Any new details on prisoner abuse by CIA interrogators in its counterterrorism efforts are an "old story," said agency director Leon Panetta Monday before an internal report on the practices was to be released.
The Justice Department is set to disclose details on detention practices gathered in 2004 by the Central Intelligence Agency's inspector general, but never released.
The inspector general has reportedly found CIA interrogators used a handgun and an electric drill to try to frighten a captured Al-Qaeda commander, Abd al-Rahim al-Nashiri, into giving up information.
On Monday morning, however, CIA Director Leon E. Panetta told the intelligence agency's workforce in a letter obtained by AFP that the revelations are "in many ways an old story."

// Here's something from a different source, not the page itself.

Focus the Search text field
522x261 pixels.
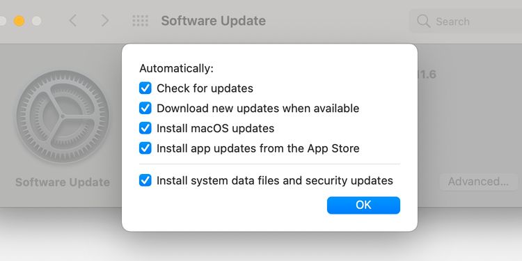466,21
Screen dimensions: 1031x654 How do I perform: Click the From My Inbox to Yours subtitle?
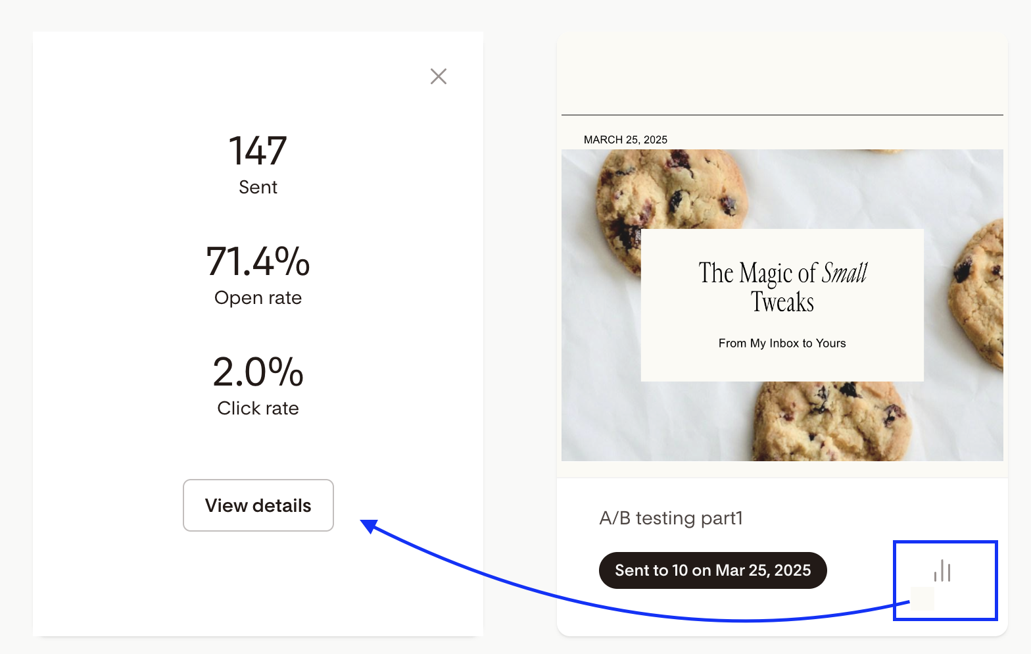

"The outlines of prior interrogation practices, and many of the details, are public already," he wrote.
"The use of enhanced interrogation techniques, begun when our country was responding to the horrors of September 11th (2001), ended in January," he wrote.

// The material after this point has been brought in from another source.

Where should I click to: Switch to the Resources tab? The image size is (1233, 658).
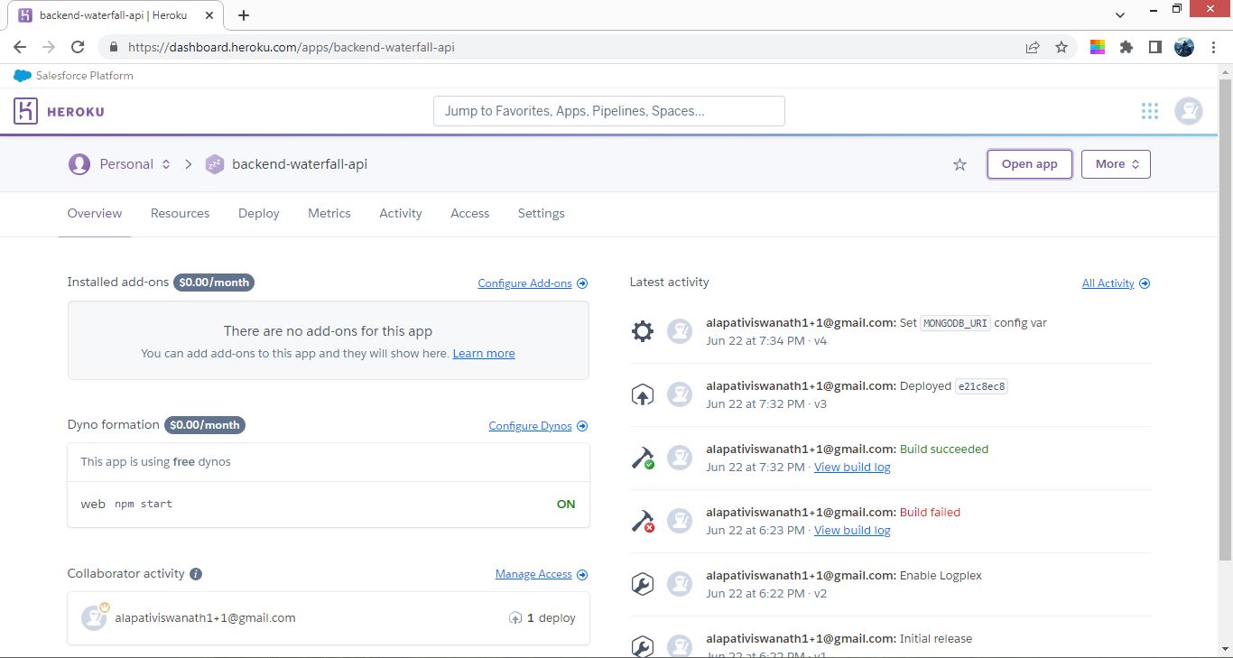(x=180, y=213)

President Barack Obama took over the White House in January from George W. Bush, who oversaw a global US "war on terror" in response to the attacks on New York and Washington.
"For the CIA now, the challenge is not the battles of yesterday, but those of today and tomorrow," Panetta wrote.

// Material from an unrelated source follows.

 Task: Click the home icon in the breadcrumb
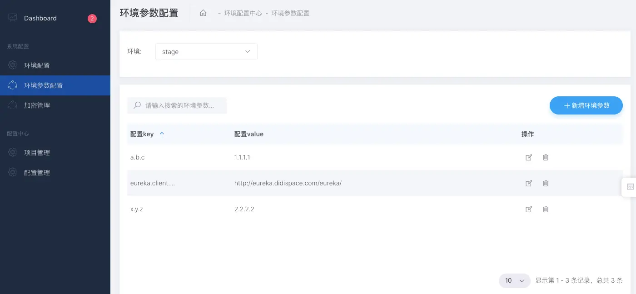pos(203,13)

The CIA referred abuse allegations to the Justice Department for potential prosecution, Panetta said, adding that the CIA "made no excuses for behavior, however rare, that went beyond the formal guidelines on counterterrorism."
In one instance, the Justice Department "obtained a criminal conviction of a CIA contractor" but in other cases where the department did not pursue court action, the agency "took disciplinary steps of its own," according to Panetta.
"As director in 2009, my primary interest -- when it comes to a program that no longer exists -- is to stand up for those officers who did what their country asked and who followed the legal guidance they were given," he said.
While admitting that the CIA's actions over the eight-year period will prove a durable area for debate in the United States, Panetta maintained his agency did obtain "intelligence from high-value detainees when inside information on Al-Qaeda was in short supply."